> [YOUR TASK] Rewrite the opening lines of the listing below as a numbered list, starting at the first line and ending with the line that contains "[x=781, y=235]". Omit blank lines.

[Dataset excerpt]
+-------+

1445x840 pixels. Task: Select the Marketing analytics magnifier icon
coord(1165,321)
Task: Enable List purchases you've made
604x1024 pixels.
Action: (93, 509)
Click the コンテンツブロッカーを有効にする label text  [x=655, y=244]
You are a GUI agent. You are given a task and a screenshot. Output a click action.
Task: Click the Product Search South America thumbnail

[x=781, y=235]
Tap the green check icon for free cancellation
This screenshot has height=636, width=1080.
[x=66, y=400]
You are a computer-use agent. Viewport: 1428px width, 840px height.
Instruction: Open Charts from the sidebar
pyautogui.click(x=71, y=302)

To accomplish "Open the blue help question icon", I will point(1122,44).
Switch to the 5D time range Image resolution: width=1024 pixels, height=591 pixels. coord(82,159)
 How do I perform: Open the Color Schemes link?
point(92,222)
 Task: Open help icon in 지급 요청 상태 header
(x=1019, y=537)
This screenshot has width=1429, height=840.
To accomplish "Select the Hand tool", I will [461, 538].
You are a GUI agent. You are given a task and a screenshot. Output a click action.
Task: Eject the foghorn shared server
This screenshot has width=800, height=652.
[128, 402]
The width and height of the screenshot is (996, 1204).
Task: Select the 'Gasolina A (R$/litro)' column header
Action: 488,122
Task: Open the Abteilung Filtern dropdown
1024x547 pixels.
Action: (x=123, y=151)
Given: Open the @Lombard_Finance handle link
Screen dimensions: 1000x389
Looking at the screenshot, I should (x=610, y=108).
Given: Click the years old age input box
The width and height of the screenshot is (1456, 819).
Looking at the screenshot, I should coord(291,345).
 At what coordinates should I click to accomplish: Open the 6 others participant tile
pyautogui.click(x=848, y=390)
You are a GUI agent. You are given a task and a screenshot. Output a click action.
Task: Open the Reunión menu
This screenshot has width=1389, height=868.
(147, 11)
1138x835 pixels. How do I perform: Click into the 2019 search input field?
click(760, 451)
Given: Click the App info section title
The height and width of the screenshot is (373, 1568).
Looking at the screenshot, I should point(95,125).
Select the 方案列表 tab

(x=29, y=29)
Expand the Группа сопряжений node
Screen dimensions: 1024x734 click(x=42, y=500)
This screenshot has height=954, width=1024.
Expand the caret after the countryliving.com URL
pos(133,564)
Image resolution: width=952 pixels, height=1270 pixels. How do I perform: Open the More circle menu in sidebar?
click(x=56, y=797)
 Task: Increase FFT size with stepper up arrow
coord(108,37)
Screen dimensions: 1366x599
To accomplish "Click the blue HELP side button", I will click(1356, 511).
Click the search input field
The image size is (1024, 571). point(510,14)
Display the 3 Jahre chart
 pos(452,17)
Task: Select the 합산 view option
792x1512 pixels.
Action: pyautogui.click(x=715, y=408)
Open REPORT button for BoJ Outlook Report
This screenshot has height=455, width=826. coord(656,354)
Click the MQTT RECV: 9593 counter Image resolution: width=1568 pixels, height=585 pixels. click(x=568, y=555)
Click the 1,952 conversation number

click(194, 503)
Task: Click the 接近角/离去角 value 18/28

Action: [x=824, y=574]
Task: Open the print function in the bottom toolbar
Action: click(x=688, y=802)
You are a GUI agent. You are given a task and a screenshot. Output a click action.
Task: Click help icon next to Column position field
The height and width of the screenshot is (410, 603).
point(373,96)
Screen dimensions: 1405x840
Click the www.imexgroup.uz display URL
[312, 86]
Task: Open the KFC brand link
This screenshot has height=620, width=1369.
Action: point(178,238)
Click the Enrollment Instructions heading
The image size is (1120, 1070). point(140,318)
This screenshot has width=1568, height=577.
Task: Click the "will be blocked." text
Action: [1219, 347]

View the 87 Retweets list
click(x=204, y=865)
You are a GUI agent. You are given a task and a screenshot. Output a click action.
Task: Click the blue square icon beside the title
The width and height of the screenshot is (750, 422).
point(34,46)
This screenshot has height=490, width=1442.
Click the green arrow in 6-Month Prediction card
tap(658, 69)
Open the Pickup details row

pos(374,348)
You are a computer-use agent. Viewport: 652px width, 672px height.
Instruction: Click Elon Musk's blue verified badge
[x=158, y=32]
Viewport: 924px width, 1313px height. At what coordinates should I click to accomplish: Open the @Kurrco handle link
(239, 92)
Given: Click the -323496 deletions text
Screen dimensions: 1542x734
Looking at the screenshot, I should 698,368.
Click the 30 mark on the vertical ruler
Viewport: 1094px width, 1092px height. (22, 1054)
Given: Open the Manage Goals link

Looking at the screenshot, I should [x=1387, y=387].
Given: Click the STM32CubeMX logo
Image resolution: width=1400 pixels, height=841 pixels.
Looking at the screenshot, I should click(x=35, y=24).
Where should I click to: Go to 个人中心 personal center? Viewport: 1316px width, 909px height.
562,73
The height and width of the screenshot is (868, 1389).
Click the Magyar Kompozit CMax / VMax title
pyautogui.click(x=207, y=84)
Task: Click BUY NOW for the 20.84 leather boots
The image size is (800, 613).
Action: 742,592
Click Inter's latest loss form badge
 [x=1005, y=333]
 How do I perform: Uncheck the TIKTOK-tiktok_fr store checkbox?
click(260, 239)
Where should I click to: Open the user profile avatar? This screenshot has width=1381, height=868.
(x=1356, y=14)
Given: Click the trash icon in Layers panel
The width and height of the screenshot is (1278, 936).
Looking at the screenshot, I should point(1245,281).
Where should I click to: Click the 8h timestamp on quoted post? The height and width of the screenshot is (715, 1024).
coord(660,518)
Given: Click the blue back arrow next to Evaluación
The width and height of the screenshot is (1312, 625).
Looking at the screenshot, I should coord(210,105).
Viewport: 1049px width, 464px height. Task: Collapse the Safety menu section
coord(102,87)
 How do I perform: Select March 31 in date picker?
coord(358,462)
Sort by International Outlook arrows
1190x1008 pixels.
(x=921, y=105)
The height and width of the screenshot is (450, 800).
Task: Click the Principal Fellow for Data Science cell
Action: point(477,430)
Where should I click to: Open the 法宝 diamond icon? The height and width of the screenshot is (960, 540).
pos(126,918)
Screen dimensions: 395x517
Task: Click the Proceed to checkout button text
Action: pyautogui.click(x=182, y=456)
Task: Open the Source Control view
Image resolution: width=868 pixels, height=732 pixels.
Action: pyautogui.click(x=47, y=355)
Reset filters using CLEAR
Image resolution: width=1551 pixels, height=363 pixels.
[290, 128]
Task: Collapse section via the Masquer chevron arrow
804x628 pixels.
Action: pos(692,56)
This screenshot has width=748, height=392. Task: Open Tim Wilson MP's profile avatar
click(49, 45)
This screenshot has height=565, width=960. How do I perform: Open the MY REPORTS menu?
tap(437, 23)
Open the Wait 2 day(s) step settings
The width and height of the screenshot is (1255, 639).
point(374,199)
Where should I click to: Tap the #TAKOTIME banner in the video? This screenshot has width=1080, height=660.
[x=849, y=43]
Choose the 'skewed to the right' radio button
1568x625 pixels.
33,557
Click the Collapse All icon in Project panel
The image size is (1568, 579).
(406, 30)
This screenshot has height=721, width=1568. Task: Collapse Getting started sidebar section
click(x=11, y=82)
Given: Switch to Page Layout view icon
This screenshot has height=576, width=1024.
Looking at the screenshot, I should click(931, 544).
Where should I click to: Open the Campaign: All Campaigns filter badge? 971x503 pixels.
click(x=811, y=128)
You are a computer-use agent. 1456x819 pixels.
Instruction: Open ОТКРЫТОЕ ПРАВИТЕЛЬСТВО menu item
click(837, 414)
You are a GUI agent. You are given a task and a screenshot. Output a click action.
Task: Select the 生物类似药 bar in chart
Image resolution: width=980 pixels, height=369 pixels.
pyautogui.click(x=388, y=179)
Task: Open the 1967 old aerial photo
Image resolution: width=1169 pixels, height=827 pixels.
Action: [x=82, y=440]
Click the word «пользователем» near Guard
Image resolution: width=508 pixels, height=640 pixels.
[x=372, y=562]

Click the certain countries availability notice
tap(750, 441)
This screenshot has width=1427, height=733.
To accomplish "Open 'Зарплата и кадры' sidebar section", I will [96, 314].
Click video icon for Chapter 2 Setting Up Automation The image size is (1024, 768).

+-------+

> [FULL RESPONSE]
1. 1445x840 pixels. Task: Select the Marketing analytics magnifier icon
2. coord(1165,321)
3. Task: Enable List purchases you've made
4. 604x1024 pixels.
5. Action: (93, 509)
6. Click the コンテンツブロッカーを有効にする label text  [x=655, y=244]
7. You are a GUI agent. You are given a task and a screenshot. Output a click action.
8. Task: Click the Product Search South America thumbnail
9. [x=781, y=235]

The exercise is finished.